K+-dependent Na+/Ca2+-exchangers are broadly expressed in various tissues, and particularly enriched in neurons of the brain. The distinct physiological roles for the different members of this Ca2+ transporter family are, however, not well described. Here we show that gene-targeted mice lacking the K+-dependent Na+/Ca2+-exchanger, NCKX4 (gene slc24a4 or Nckx4), display a remarkable anorexia with severe hypophagia and weight loss. Feeding and satiety are coordinated centrally by melanocortin-4 receptors (MC4R) in neurons of the hypothalamic paraventricular nucleus (PVN). The hypophagic response of Nckx4 knock-out mice is accompanied by hyperactivation of neurons in the PVN, evidenced by high levels of c-Fos expression. The activation of PVN neurons in both fasted Nckx4 knock-out and glucose-injected wild-type animals is blocked by Ca2+ removal and MC4R antagonists. In cultured hypothalamic neurons, melanocyte stimulating hormone induces an MC4R-dependent and sustained Ca2+ signal, which requires phospholipase C activity and plasma membrane Ca2+ entry. The Ca2+ signal is enhanced in hypothalamic neurons from Nckx4 knock-out animals, and is depressed in cells in which NCKX4 is overexpressed.
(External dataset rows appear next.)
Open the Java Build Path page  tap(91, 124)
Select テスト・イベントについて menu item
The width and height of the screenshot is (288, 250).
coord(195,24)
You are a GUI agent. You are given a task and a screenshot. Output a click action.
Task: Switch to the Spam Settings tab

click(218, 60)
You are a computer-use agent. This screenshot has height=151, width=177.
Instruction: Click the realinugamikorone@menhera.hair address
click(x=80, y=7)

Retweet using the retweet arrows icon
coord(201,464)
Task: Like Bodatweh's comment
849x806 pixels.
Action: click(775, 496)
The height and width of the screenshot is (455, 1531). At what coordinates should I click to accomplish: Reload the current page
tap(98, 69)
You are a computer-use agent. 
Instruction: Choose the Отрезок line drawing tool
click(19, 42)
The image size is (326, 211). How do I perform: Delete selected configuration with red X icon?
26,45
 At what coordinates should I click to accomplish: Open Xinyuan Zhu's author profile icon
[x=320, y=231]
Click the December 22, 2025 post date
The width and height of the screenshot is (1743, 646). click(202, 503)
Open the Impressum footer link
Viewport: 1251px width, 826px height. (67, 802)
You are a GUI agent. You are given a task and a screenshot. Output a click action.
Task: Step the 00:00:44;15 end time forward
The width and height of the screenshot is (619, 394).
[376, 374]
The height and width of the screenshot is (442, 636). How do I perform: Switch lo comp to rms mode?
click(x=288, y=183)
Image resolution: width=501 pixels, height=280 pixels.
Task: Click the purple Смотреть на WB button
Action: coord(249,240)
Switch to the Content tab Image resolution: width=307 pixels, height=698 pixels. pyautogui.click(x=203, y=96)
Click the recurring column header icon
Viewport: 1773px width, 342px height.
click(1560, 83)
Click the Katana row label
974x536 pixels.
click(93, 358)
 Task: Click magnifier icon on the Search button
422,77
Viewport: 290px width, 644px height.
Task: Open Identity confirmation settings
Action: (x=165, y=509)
Finally, MC4R-dependent oxytocin expression in the PVN, a key essential step in satiety, is prevented by blocking phospholipase C activation or Ca2+ entry. These findings highlight an essential, and to our knowledge previously unknown, role for Ca2+ signaling in the MC4R pathway that leads to satiety, and a novel non-redundant role for NCKX4-mediated Ca2+ extrusion in controlling MC4R signaling and feeding behavior. Together, these findings highlight a novel pathway that potentially could be exploited to develop much needed new therapeutics to tackle eating disorders and obesity.